* **Data supplied**:
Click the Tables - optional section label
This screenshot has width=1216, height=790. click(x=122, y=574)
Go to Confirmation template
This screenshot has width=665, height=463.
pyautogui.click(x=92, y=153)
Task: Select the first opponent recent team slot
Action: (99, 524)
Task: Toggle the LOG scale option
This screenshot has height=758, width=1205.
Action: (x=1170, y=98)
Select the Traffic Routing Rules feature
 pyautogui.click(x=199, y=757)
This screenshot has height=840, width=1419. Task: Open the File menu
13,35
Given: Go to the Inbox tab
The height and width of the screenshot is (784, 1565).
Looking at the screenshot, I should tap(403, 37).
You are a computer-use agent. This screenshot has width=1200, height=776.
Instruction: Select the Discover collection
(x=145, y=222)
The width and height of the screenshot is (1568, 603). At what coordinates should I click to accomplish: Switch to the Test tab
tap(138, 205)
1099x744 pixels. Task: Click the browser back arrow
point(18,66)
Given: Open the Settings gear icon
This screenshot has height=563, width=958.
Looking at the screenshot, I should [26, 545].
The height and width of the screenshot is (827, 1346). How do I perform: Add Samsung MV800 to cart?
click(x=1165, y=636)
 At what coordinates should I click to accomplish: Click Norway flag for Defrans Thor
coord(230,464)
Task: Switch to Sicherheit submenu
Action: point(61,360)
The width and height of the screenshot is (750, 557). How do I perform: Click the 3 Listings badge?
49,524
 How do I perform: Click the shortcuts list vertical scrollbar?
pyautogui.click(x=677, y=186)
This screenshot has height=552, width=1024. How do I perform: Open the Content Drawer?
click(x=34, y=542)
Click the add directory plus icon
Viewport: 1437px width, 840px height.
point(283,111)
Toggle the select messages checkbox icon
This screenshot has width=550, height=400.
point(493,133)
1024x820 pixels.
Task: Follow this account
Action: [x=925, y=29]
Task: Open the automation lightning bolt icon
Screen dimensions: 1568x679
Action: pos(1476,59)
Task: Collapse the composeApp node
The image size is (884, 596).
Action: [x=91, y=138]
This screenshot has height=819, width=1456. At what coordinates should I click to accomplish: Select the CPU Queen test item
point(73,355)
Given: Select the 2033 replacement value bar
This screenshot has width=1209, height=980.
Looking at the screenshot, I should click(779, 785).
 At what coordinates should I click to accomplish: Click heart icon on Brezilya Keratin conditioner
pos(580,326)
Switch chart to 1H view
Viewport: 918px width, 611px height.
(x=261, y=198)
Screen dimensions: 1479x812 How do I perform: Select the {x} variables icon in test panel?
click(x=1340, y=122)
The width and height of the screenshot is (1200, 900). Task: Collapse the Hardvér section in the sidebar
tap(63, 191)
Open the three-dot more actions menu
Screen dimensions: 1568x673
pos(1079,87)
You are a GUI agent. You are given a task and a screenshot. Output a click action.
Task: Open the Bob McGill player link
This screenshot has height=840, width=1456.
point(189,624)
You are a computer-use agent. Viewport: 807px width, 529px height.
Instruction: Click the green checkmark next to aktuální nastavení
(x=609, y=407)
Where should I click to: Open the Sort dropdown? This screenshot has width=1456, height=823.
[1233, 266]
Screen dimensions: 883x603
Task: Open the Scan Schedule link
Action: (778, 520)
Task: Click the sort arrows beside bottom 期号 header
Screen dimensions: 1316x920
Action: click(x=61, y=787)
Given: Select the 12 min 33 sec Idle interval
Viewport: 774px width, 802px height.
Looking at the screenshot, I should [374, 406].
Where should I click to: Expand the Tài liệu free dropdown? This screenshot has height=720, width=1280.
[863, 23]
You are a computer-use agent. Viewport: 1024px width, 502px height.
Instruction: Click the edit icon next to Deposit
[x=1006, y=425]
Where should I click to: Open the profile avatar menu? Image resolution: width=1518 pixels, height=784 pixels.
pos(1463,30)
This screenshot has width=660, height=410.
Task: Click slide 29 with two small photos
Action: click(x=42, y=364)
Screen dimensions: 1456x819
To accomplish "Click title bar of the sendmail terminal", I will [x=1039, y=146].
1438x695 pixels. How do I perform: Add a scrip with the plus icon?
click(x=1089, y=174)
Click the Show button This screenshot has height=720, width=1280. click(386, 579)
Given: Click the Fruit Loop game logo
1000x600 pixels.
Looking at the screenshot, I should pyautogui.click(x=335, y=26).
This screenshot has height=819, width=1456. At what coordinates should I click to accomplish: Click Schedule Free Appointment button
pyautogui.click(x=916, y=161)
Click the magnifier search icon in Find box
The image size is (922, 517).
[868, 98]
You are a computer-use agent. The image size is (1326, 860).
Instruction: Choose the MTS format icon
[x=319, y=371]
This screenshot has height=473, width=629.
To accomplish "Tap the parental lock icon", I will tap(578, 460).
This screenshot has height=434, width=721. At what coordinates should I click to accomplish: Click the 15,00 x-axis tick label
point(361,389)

* **Exercise**: Present the lines above as a Markdown table with the columns "Row" and "Line". Number each nonblank line in order and leave out any blank lines.

* **Finished answer**:
| Row | Line |
|---|---|
| 1 | Click the Tables - optional section label |
| 2 | This screenshot has width=1216, height=790. click(x=122, y=574) |
| 3 | Go to Confirmation template |
| 4 | This screenshot has width=665, height=463. |
| 5 | pyautogui.click(x=92, y=153) |
| 6 | Task: Select the first opponent recent team slot |
| 7 | Action: (99, 524) |
| 8 | Task: Toggle the LOG scale option |
| 9 | This screenshot has height=758, width=1205. |
| 10 | Action: (x=1170, y=98) |
| 11 | Select the Traffic Routing Rules feature |
| 12 |  pyautogui.click(x=199, y=757) |
| 13 | This screenshot has height=840, width=1419. Task: Open the File menu |
| 14 | 13,35 |
| 15 | Given: Go to the Inbox tab |
| 16 | The height and width of the screenshot is (784, 1565). |
| 17 | Looking at the screenshot, I should tap(403, 37). |
| 18 | You are a computer-use agent. This screenshot has width=1200, height=776. |
| 19 | Instruction: Select the Discover collection |
| 20 | (x=145, y=222) |
| 21 | The width and height of the screenshot is (1568, 603). At what coordinates should I click to accomplish: Switch to the Test tab |
| 22 | tap(138, 205) |
| 23 | 1099x744 pixels. Task: Click the browser back arrow |
| 24 | point(18,66) |
| 25 | Given: Open the Settings gear icon |
| 26 | This screenshot has height=563, width=958. |
| 27 | Looking at the screenshot, I should [26, 545]. |
| 28 | The height and width of the screenshot is (827, 1346). How do I perform: Add Samsung MV800 to cart? |
| 29 | click(x=1165, y=636) |
| 30 |  At what coordinates should I click to accomplish: Click Norway flag for Defrans Thor |
| 31 | coord(230,464) |
| 32 | Task: Switch to Sicherheit submenu |
| 33 | Action: point(61,360) |
| 34 | The width and height of the screenshot is (750, 557). How do I perform: Click the 3 Listings badge? |
| 35 | 49,524 |
| 36 |  How do I perform: Click the shortcuts list vertical scrollbar? |
| 37 | pyautogui.click(x=677, y=186) |
| 38 | This screenshot has height=552, width=1024. How do I perform: Open the Content Drawer? |
| 39 | click(x=34, y=542) |
| 40 | Click the add directory plus icon |
| 41 | Viewport: 1437px width, 840px height. |
| 42 | point(283,111) |
| 43 | Toggle the select messages checkbox icon |
| 44 | This screenshot has width=550, height=400. |
| 45 | point(493,133) |
| 46 | 1024x820 pixels. |
| 47 | Task: Follow this account |
| 48 | Action: [x=925, y=29] |
| 49 | Task: Open the automation lightning bolt icon |
| 50 | Screen dimensions: 1568x679 |
| 51 | Action: pos(1476,59) |
| 52 | Task: Collapse the composeApp node |
| 53 | The image size is (884, 596). |
| 54 | Action: [x=91, y=138] |
| 55 | This screenshot has height=819, width=1456. At what coordinates should I click to accomplish: Select the CPU Queen test item |
| 56 | point(73,355) |
| 57 | Given: Select the 2033 replacement value bar |
| 58 | This screenshot has width=1209, height=980. |
| 59 | Looking at the screenshot, I should click(779, 785). |
| 60 |  At what coordinates should I click to accomplish: Click heart icon on Brezilya Keratin conditioner |
| 61 | pos(580,326) |
| 62 | Switch chart to 1H view |
| 63 | Viewport: 918px width, 611px height. |
| 64 | (x=261, y=198) |
| 65 | Screen dimensions: 1479x812 How do I perform: Select the {x} variables icon in test panel? |
| 66 | click(x=1340, y=122) |
| 67 | The width and height of the screenshot is (1200, 900). Task: Collapse the Hardvér section in the sidebar |
| 68 | tap(63, 191) |
| 69 | Open the three-dot more actions menu |
| 70 | Screen dimensions: 1568x673 |
| 71 | pos(1079,87) |
| 72 | You are a GUI agent. You are given a task and a screenshot. Output a click action. |
| 73 | Task: Open the Bob McGill player link |
| 74 | This screenshot has height=840, width=1456. |
| 75 | point(189,624) |
| 76 | You are a computer-use agent. Viewport: 807px width, 529px height. |
| 77 | Instruction: Click the green checkmark next to aktuální nastavení |
| 78 | (x=609, y=407) |
| 79 | Where should I click to: Open the Sort dropdown? This screenshot has width=1456, height=823. |
| 80 | [1233, 266] |
| 81 | Screen dimensions: 883x603 |
| 82 | Task: Open the Scan Schedule link |
| 83 | Action: (778, 520) |
| 84 | Task: Click the sort arrows beside bottom 期号 header |
| 85 | Screen dimensions: 1316x920 |
| 86 | Action: click(x=61, y=787) |
| 87 | Given: Select the 12 min 33 sec Idle interval |
| 88 | Viewport: 774px width, 802px height. |
| 89 | Looking at the screenshot, I should [374, 406]. |
| 90 | Where should I click to: Expand the Tài liệu free dropdown? This screenshot has height=720, width=1280. |
| 91 | [863, 23] |
| 92 | You are a computer-use agent. Viewport: 1024px width, 502px height. |
| 93 | Instruction: Click the edit icon next to Deposit |
| 94 | [x=1006, y=425] |
| 95 | Where should I click to: Open the profile avatar menu? Image resolution: width=1518 pixels, height=784 pixels. |
| 96 | pos(1463,30) |
| 97 | This screenshot has width=660, height=410. |
| 98 | Task: Click slide 29 with two small photos |
| 99 | Action: click(x=42, y=364) |
| 100 | Screen dimensions: 1456x819 |
| 101 | To accomplish "Click title bar of the sendmail terminal", I will [x=1039, y=146]. |
| 102 | 1438x695 pixels. How do I perform: Add a scrip with the plus icon? |
| 103 | click(x=1089, y=174) |
| 104 | Click the Show button This screenshot has height=720, width=1280. click(386, 579) |
| 105 | Given: Click the Fruit Loop game logo |
| 106 | 1000x600 pixels. |
| 107 | Looking at the screenshot, I should pyautogui.click(x=335, y=26). |
| 108 | This screenshot has height=819, width=1456. At what coordinates should I click to accomplish: Click Schedule Free Appointment button |
| 109 | pyautogui.click(x=916, y=161) |
| 110 | Click the magnifier search icon in Find box |
| 111 | The image size is (922, 517). |
| 112 | [868, 98] |
| 113 | You are a computer-use agent. The image size is (1326, 860). |
| 114 | Instruction: Choose the MTS format icon |
| 115 | [x=319, y=371] |
| 116 | This screenshot has height=473, width=629. |
| 117 | To accomplish "Tap the parental lock icon", I will tap(578, 460). |
| 118 | This screenshot has height=434, width=721. At what coordinates should I click to accomplish: Click the 15,00 x-axis tick label |
| 119 | point(361,389) |